>> start DATASET CONTENT

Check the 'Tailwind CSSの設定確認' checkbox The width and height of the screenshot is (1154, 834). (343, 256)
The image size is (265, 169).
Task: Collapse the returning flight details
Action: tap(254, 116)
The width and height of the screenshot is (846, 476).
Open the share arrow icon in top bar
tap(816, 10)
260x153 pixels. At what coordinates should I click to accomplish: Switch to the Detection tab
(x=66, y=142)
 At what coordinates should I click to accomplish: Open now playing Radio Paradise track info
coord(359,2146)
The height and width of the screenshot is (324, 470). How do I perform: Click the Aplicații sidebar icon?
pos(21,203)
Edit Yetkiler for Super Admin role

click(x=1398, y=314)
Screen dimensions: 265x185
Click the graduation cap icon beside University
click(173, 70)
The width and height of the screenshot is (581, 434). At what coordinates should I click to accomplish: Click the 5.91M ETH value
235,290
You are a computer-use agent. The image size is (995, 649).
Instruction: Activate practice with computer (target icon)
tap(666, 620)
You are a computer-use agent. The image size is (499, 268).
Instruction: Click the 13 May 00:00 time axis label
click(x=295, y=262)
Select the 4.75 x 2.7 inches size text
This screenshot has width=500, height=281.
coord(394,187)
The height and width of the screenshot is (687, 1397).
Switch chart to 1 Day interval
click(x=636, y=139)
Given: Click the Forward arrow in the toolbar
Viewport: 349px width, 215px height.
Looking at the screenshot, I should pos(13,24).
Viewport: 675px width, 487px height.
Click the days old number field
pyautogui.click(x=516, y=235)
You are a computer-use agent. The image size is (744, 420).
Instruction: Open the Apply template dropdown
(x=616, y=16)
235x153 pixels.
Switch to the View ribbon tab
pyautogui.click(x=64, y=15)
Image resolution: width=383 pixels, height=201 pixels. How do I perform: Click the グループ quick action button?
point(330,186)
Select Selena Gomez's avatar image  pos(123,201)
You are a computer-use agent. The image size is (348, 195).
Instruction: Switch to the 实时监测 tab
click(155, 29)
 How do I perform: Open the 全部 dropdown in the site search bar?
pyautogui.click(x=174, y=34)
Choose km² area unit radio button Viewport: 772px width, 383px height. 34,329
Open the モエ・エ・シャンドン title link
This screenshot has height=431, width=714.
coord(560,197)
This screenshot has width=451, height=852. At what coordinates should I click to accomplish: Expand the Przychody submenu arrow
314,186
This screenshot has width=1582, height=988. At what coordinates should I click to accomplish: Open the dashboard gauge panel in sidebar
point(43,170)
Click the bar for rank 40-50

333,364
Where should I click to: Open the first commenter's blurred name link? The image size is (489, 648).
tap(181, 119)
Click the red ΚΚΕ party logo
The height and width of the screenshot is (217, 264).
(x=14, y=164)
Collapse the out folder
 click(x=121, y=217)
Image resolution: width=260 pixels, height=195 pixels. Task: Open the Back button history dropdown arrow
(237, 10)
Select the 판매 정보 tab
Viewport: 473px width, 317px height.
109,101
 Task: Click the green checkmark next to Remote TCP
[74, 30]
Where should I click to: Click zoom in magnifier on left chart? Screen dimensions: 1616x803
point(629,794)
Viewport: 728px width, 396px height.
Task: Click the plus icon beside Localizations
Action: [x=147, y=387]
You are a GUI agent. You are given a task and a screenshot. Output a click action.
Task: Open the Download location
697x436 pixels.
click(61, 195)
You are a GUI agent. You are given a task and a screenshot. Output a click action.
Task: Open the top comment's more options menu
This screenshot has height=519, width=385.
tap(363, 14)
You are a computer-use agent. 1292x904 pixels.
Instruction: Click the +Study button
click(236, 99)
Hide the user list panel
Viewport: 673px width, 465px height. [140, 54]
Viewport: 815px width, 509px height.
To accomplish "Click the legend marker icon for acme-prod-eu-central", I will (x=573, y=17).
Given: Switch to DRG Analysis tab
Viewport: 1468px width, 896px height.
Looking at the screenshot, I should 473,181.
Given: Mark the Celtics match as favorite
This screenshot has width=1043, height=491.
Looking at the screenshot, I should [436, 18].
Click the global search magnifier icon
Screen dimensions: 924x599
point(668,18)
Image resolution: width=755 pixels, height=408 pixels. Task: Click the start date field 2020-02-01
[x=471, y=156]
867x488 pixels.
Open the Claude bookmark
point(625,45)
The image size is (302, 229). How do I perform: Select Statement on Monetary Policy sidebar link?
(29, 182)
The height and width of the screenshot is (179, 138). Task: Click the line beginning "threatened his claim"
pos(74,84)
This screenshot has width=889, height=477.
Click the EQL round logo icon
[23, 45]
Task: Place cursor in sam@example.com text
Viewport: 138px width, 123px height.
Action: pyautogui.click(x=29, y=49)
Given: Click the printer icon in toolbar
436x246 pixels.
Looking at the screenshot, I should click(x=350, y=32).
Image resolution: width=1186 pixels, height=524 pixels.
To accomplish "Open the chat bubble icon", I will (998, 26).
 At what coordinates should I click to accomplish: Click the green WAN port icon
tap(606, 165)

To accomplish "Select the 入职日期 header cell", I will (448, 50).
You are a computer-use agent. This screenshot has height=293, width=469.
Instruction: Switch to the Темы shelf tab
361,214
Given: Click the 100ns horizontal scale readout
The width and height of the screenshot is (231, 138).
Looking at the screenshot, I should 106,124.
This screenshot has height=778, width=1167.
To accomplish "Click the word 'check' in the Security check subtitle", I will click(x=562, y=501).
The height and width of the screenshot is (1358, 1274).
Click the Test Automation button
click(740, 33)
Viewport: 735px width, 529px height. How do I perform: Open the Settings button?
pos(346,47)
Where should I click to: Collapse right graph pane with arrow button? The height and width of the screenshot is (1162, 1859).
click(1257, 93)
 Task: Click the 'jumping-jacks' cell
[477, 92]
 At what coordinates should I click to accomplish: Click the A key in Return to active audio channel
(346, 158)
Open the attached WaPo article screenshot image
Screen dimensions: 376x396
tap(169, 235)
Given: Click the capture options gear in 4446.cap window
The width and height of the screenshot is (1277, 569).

>> end DATASET CONTENT

- WORK TO DO
Return each line of the entries above that contains the string "Viewport".

- RESULT BELOW
Viewport: 349px width, 215px height.
Viewport: 675px width, 487px height.
Choose km² area unit radio button Viewport: 772px width, 383px height. 34,329
Viewport: 473px width, 317px height.
Viewport: 728px width, 396px height.
Viewport: 673px width, 465px height. [140, 54]
Viewport: 815px width, 509px height.
Viewport: 1468px width, 896px height.
Viewport: 138px width, 123px height.
Viewport: 735px width, 529px height. How do I perform: Open the Settings button?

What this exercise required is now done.